Ela estendeu a mão para alcançar o microfone do carro.
— Prefeita Waldron, estamos na marca dos sete quilômetros. Há uma luz à nossa frente, podemos vê-la através das árvores. Até onde posso calcular, está exatamente no Primeiro Pouso agora. Não podemos ouvir nada mas vamos prosseguir Brant não esperou pela ordem, empurrando o controle de velocidade suavemente para a frente. Era a segunda maior emoção de sua vida, depois do furacão do ano 09. Aquilo fora mais do que emocionante e ele teve sorte de escapar com vida. Talvez também houvesse perigo aqui, mas ele não acreditava realmente nisso. Robôs poderiam ser hostis? Certamente não havia nada que qualquer estrangeiro pudesse desejar de Thalassa, exceto conhecimento ou amizade.
— Você sabe — disse o conselheiro Simmons —, eu tive uma boa visão da coisa antes que sumisse atrás das árvores e tenho certeza de que era algum tipo de aeronave. Naves semeadoras nunca possuíram asas e aerodinâmica, é claro. E esta era uma muito pequena.

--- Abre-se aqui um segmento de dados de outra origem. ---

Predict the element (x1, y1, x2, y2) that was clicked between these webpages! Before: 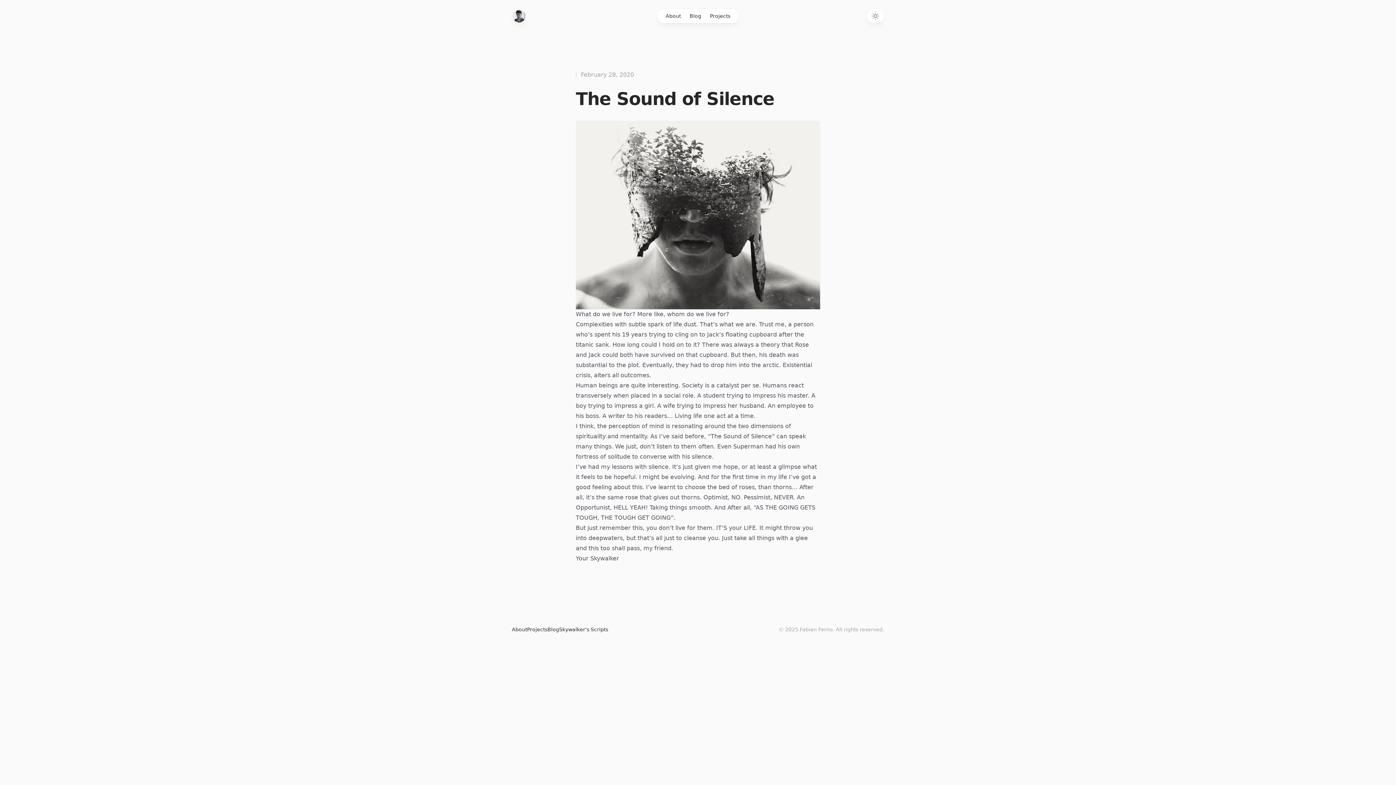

— O que quer que seja — disse Brant —, nós saberemos em cinco minutos. Olhe para aquela luz, aquilo desceu no Parque Terra, o lugar óbvio. Devemos parar o carro e andar o resto do caminho? O Parque Terra era um oval de grama, cuidadosamente preservado, no lado ocidental do Primeiro Pouso, encontrando-se agora oculto à visão direta do grupo pela coluna negra da nave-mãe, o monumento mais antigo e mais reverenciado do planeta. Derramando-se em torno das bordas do cilindro ainda não enferrujado havia um foco de luz, vindo, aparentemente, de uma única fonte de luz brilhante.

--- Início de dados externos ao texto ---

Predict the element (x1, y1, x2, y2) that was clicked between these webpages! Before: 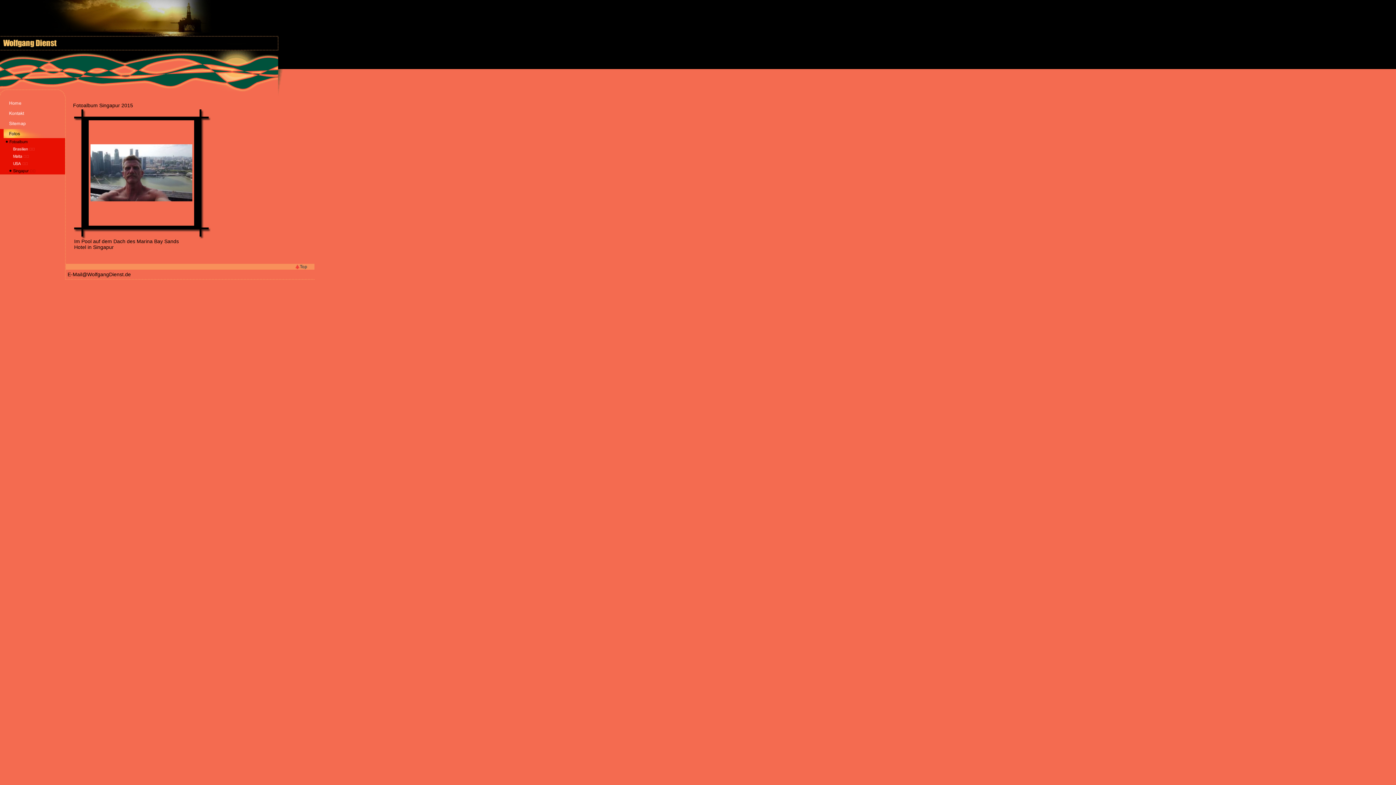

— Pare o carro antes de chegarmos à nave — ordenou a prefeita.
— Então daremos a volta e olharemos. Desliguem as luzes de modo que eles só nos vejam quando quisermos.
— Eles ou aquilo? — perguntou um dos passageiros, um pouco histericamente. Todos o ignoraram. O carro parou na sombra da nave e Brant o fez girar 180 graus.

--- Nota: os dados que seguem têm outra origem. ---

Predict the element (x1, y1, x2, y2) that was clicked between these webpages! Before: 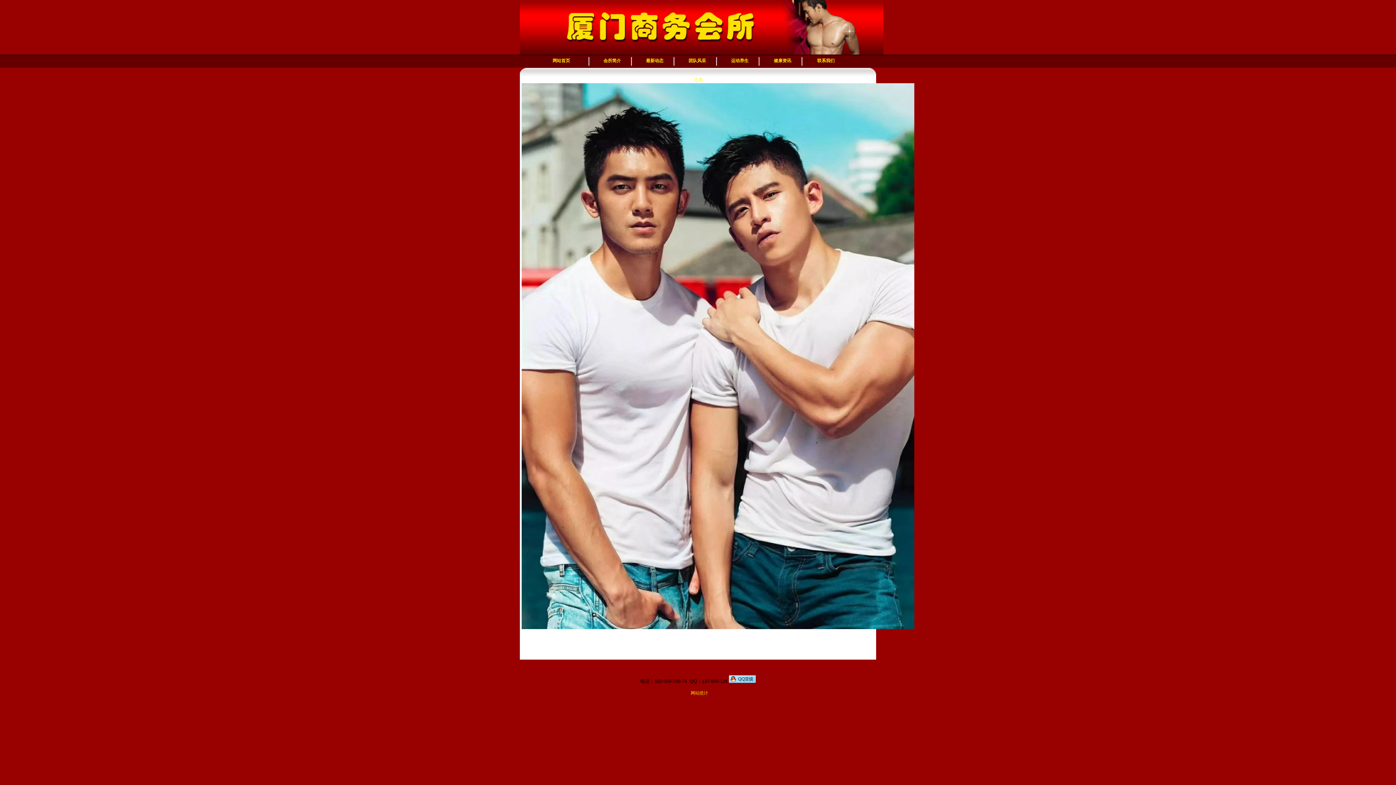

— Só para podermos fazer uma saída rápida — explicou ele, entre sério e gozador. Ainda não acreditava que pudesse haver algum perigo real. De fato, havia momentos em que se perguntava se aquilo estava realmente acontecendo. Talvez ainda estivesse dormindo e tudo fosse apenas um sonho muito claro. Saíram silenciosamente do carro e caminharam até a nave, circundando-a até chegarem a um clarão de luz bem definido. Brant abrigou os olhos e olhou além da borda do casco, comprimindo as pálpebras ante o clarão. O conselheiro Simmons tinha razão. Era algum tipo de aeronave ou aeroespaçonave, e muito pequeno. Poderiam ser os Nortistas? Não, isso era absurdo. Não havia nenhuma utilidade concebível para um veículo assim na área limitada das Três Ilhas e teria sido impossível esconder sua construção. Tinha a forma de uma ponta de flecha rombuda e devia ter pousado verticalmente, já que não deixara marcas na grama à sua volta. A luz vinha de uma única fonte na carenagem dorsal aerodinâmica, e um pequeno farol vermelho acendia e apagava bem acima dela. De fato, tratava-se de uma máquina comum, o que era ao mesmo tempo tranqüilizador e decepcionante. Não teria sido possível viajar naquilo pelos doze anos-luz até a mais próxima das colônias conhecidas. Subitamente a luz principal se apagou, deixando o pequeno grupo de observadores momentaneamente cego. Quando recuperou sua visão noturna, Brant pôde ver que havia janelas na parte dianteira da máquina, todas brilhando fracamente com uma iluminação interior. Aquilo parecia quase um veículo tripulado, não a aeronave-robô que lhes parecera óbvia. A prefeita Waldron chegara exatamente à mesma conclusão espantosa.